### To do
Every line from the one with "Click the open project folder icon" through the end of the entries below must be retyped exactly, and only those lines. The pictures are not part of the copy.
== Data ==
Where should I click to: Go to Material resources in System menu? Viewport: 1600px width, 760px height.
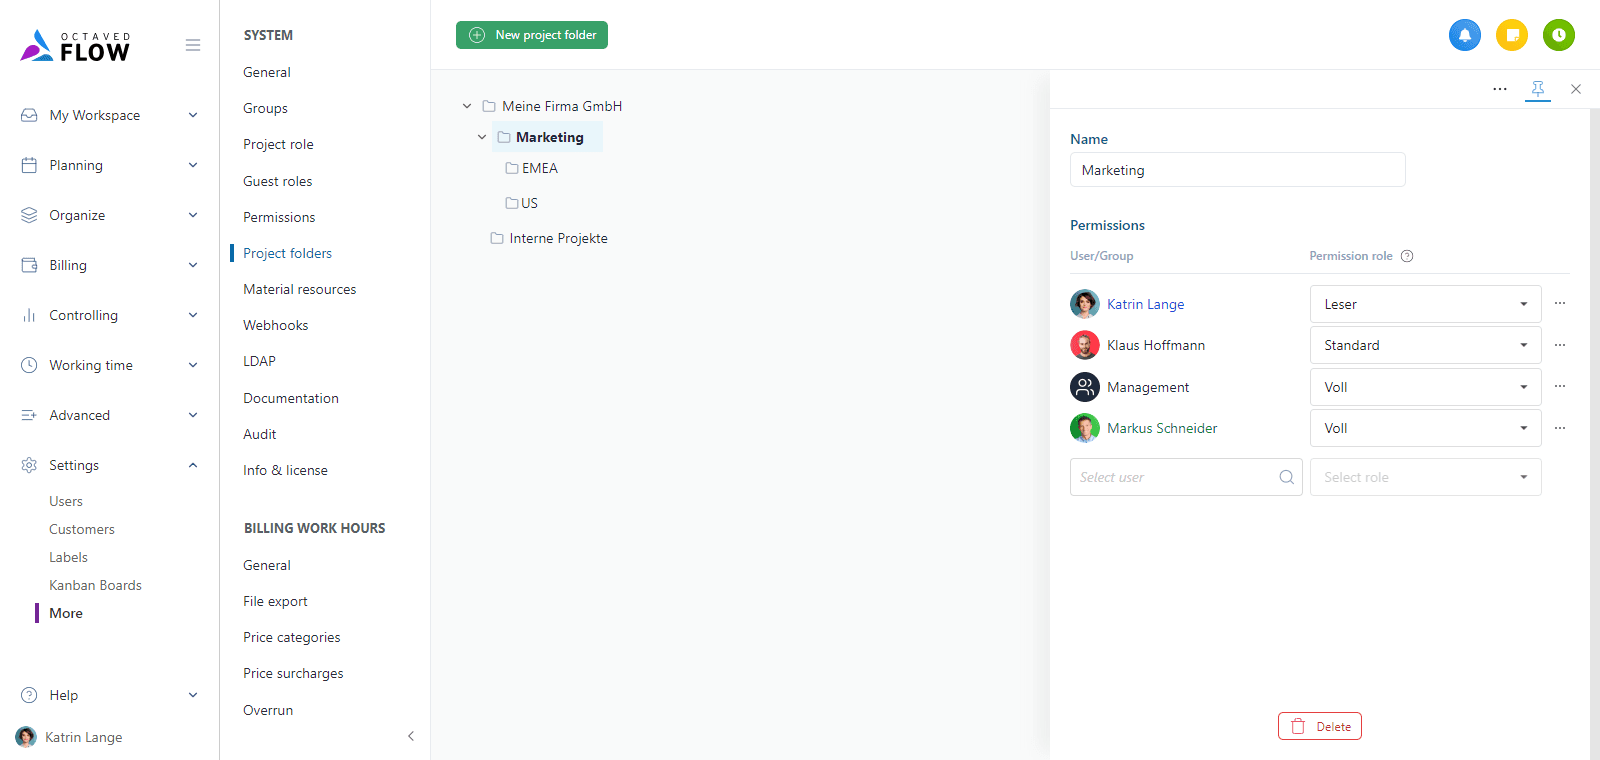tap(299, 289)
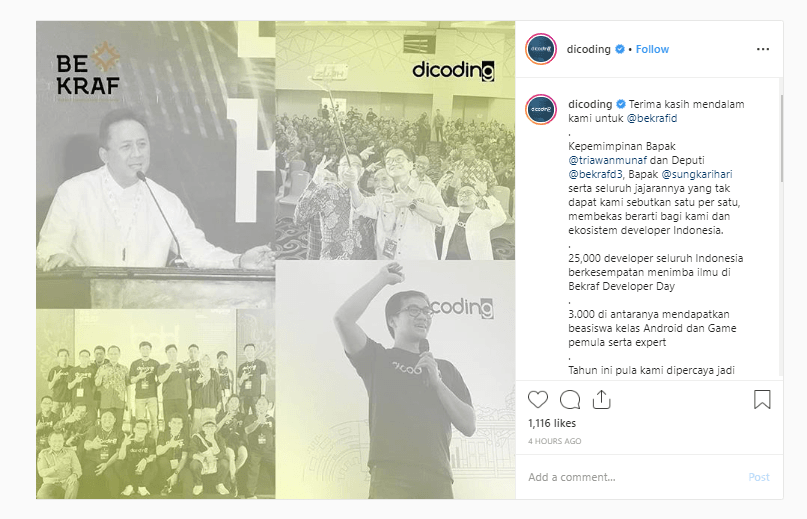Like the post with the heart icon
Image resolution: width=807 pixels, height=519 pixels.
tap(538, 400)
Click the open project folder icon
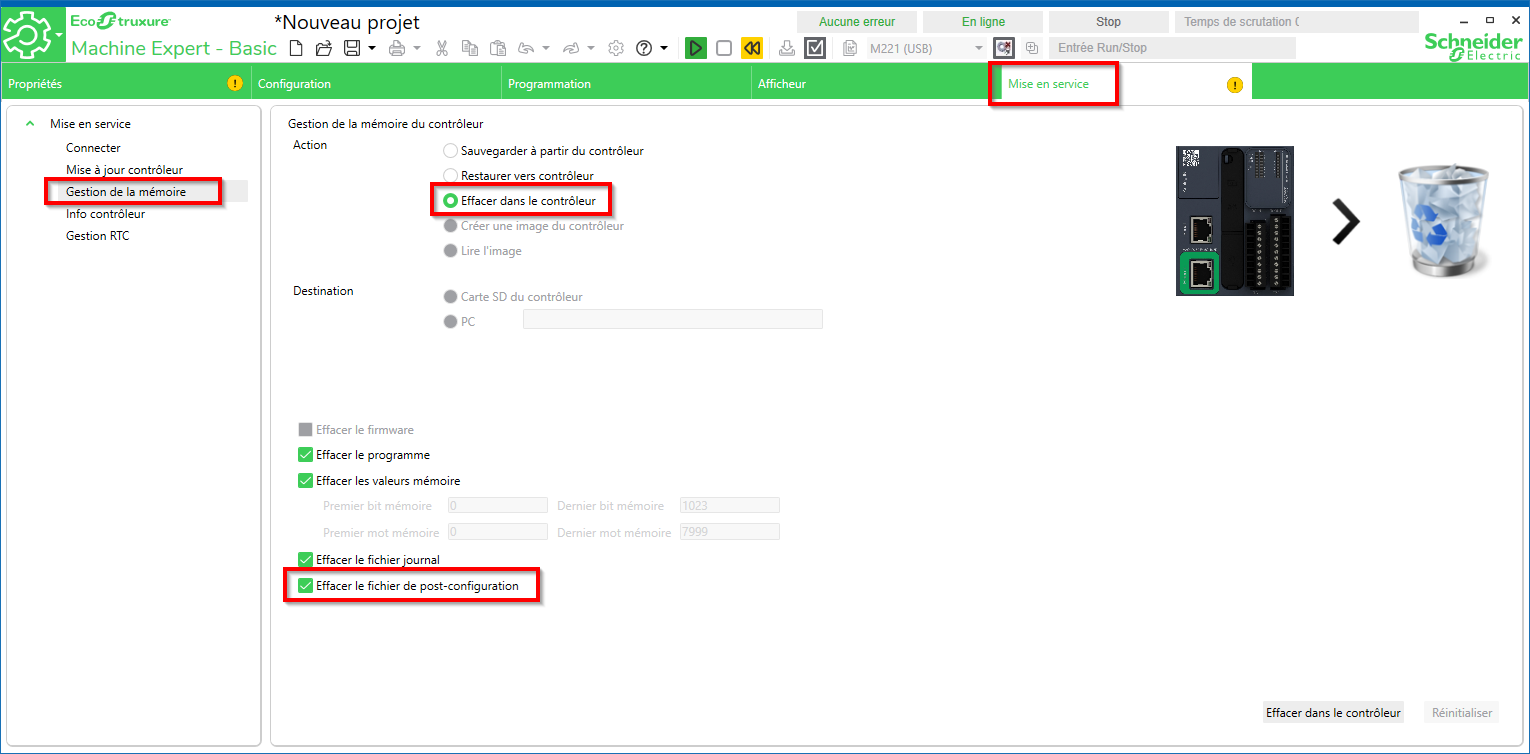 pyautogui.click(x=323, y=48)
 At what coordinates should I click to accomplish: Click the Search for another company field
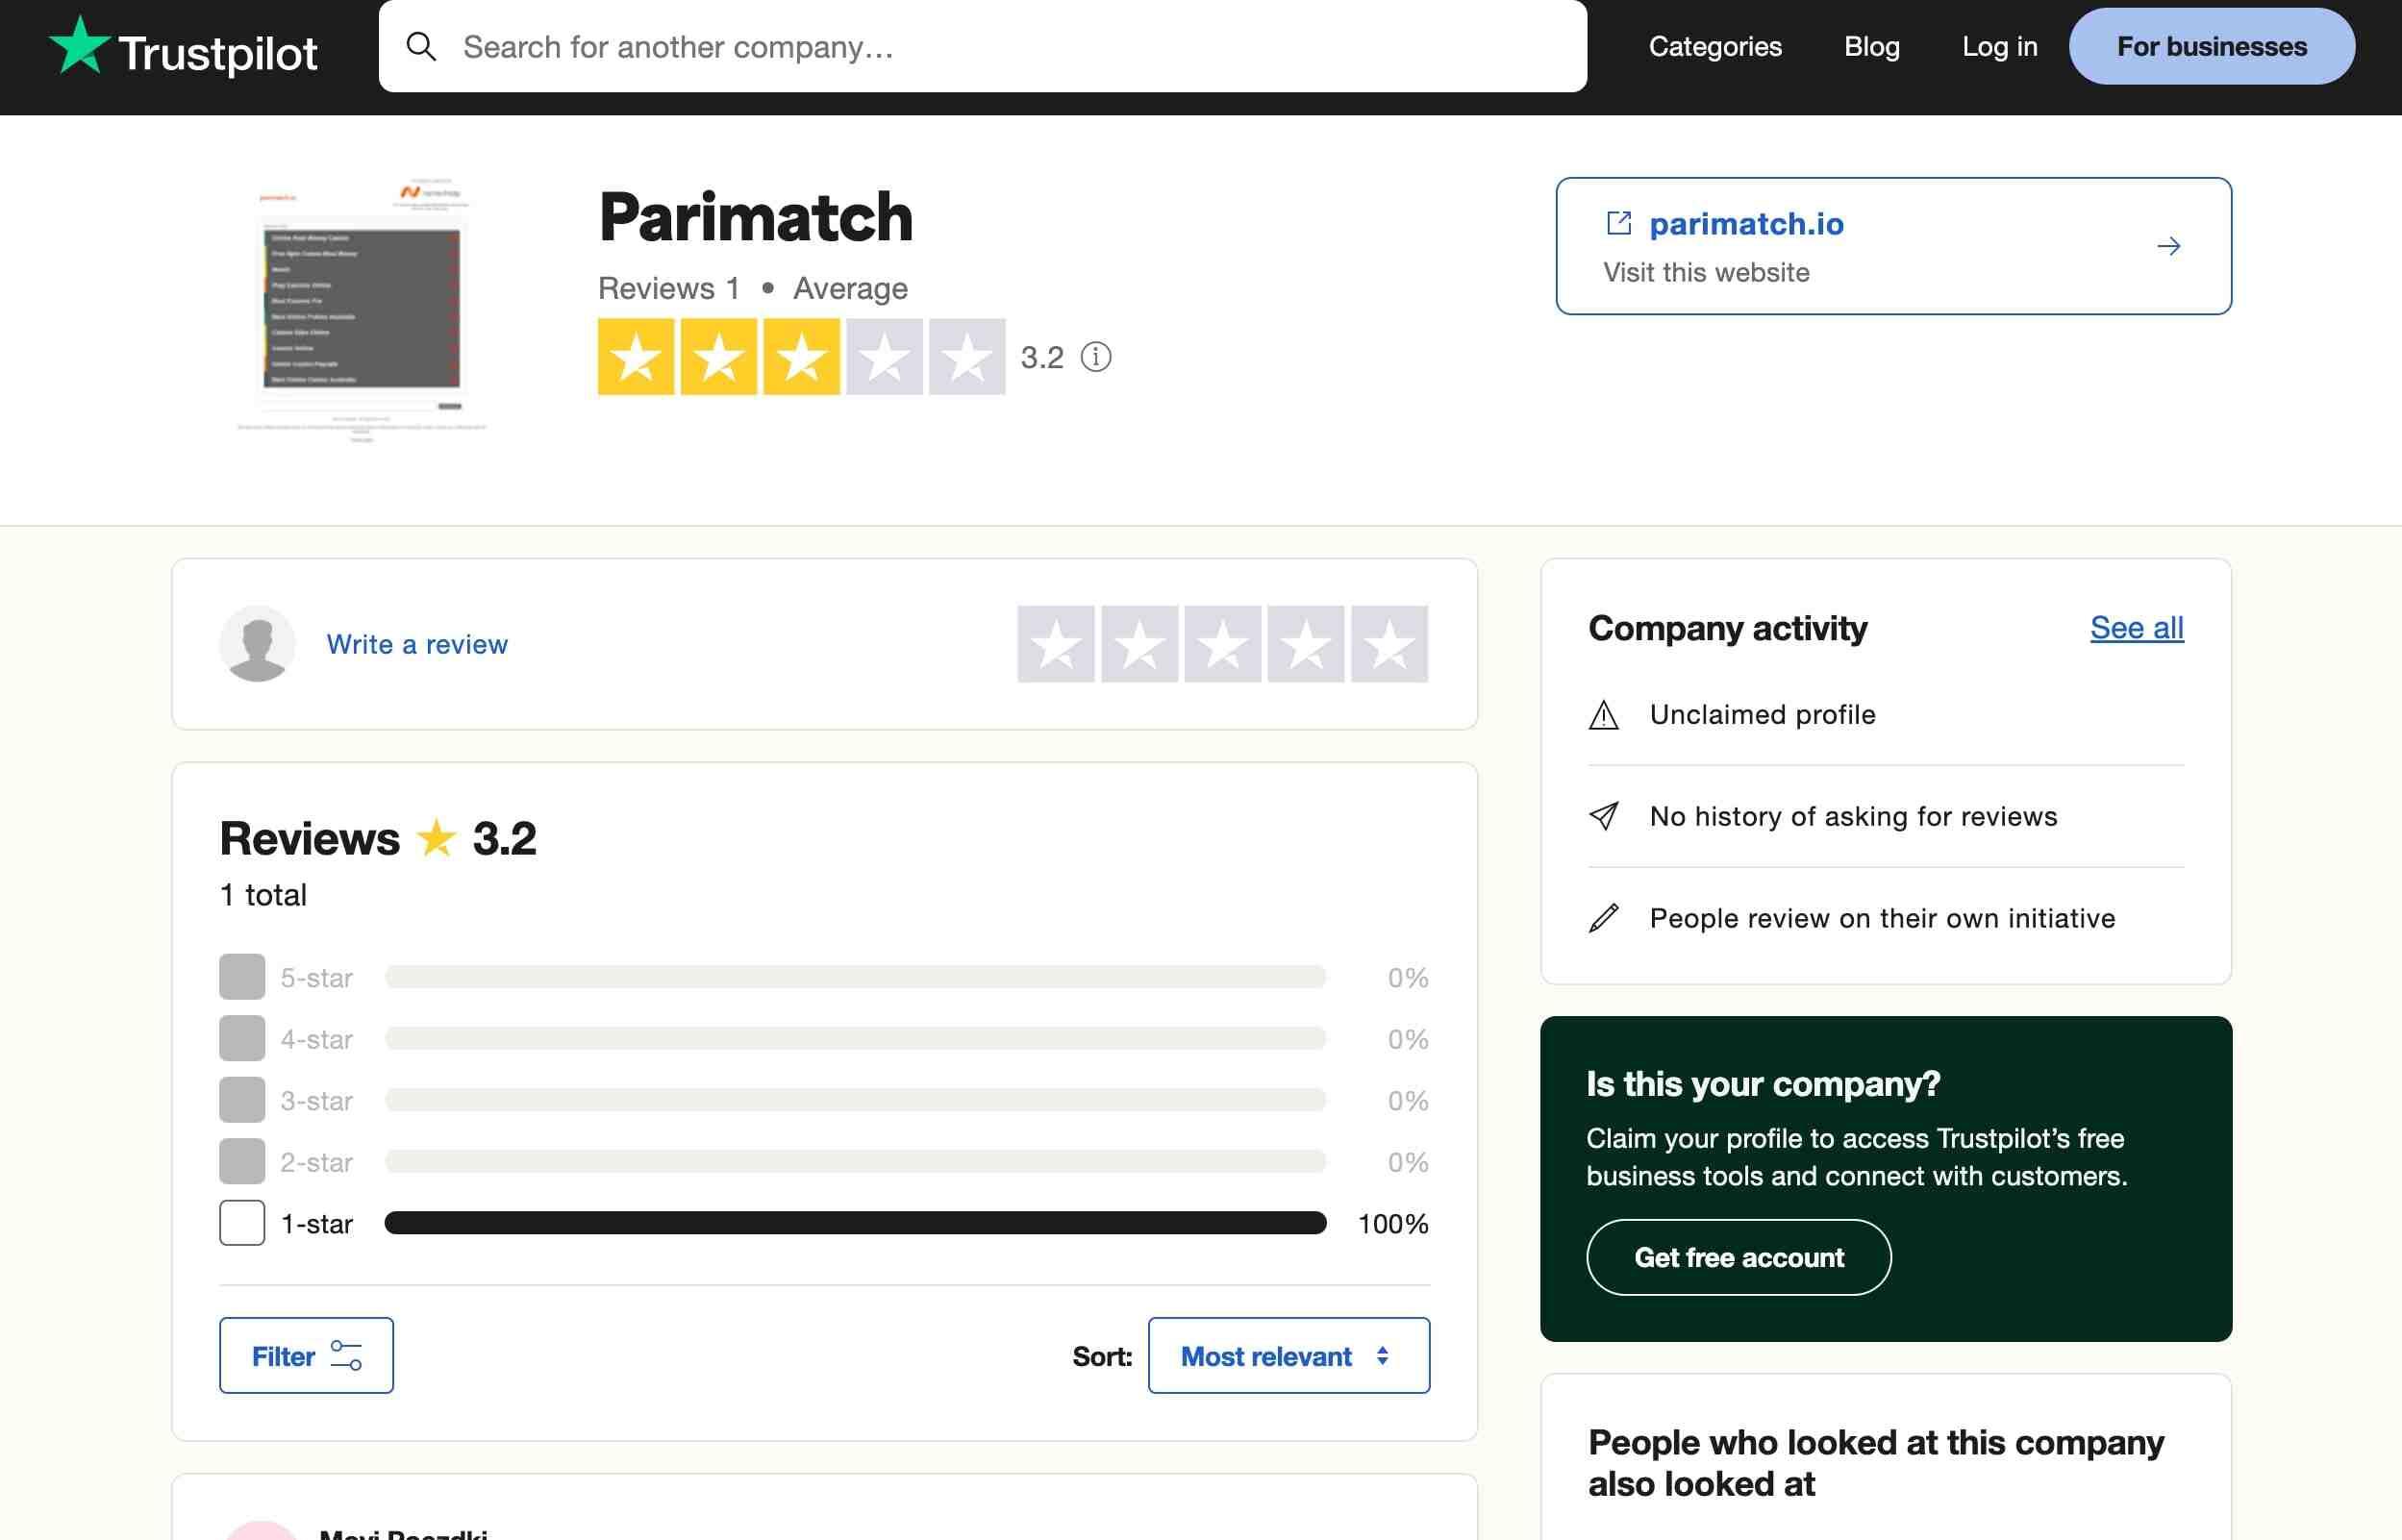click(1000, 46)
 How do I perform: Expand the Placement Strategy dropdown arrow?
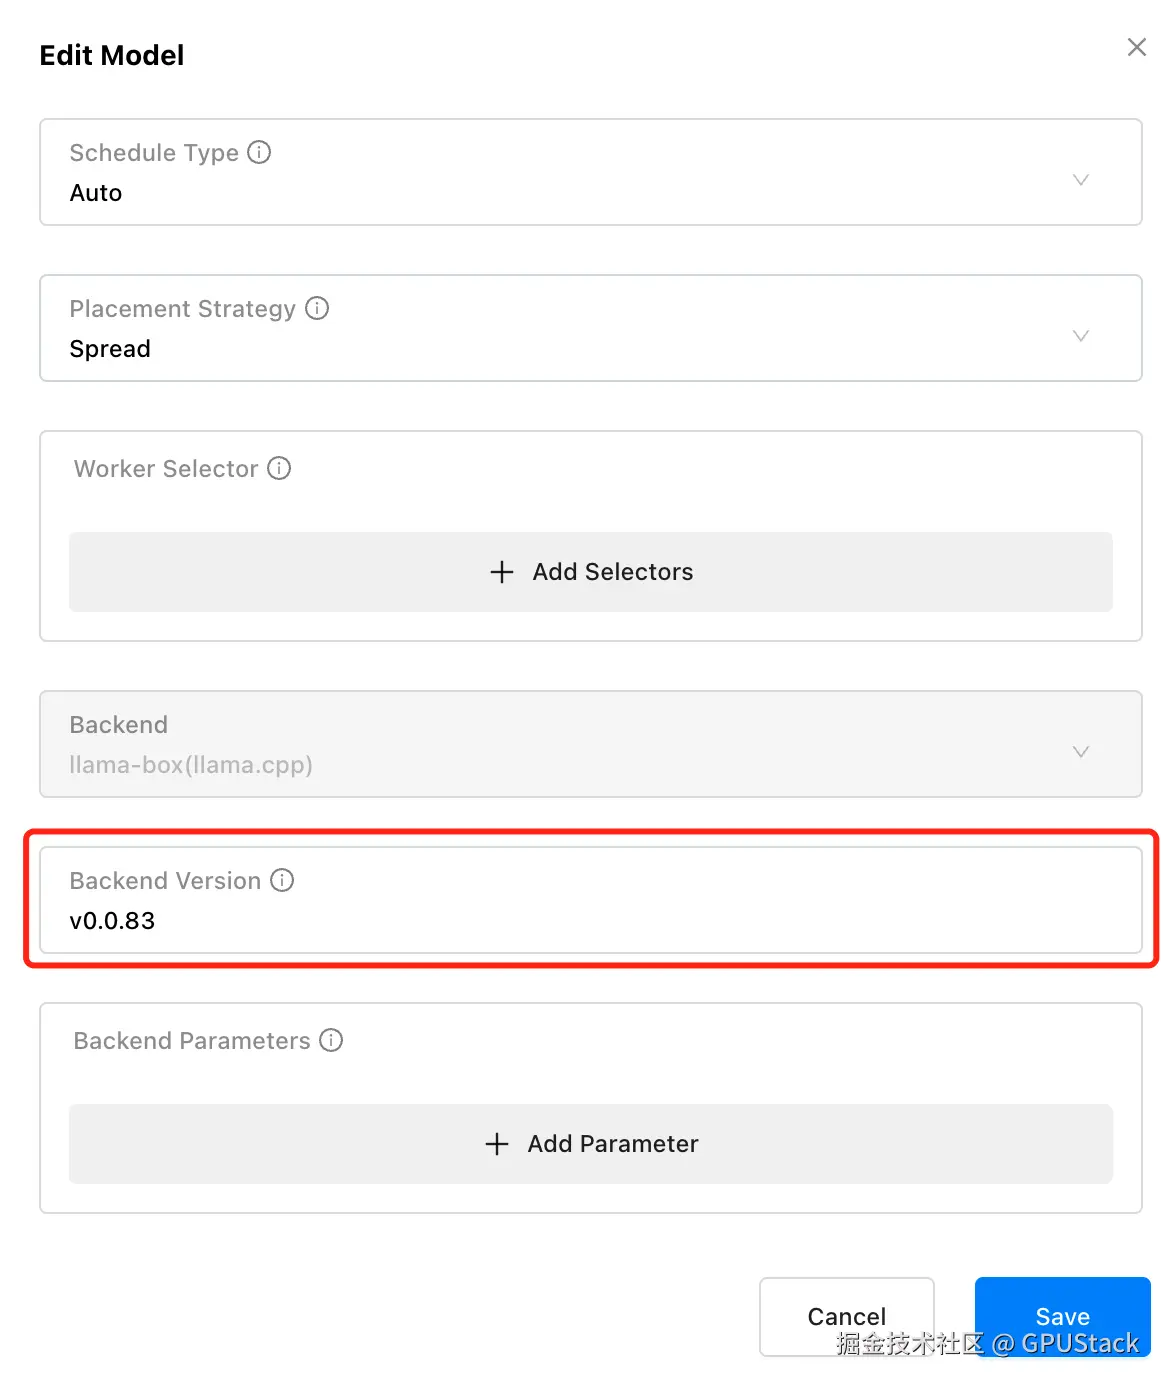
===
### Response
Click the open project folder icon
 pyautogui.click(x=323, y=48)
 At what coordinates should I click to accomplish: Click the Search for another company field
click(1000, 46)
 How do I perform: Expand the Placement Strategy dropdown arrow?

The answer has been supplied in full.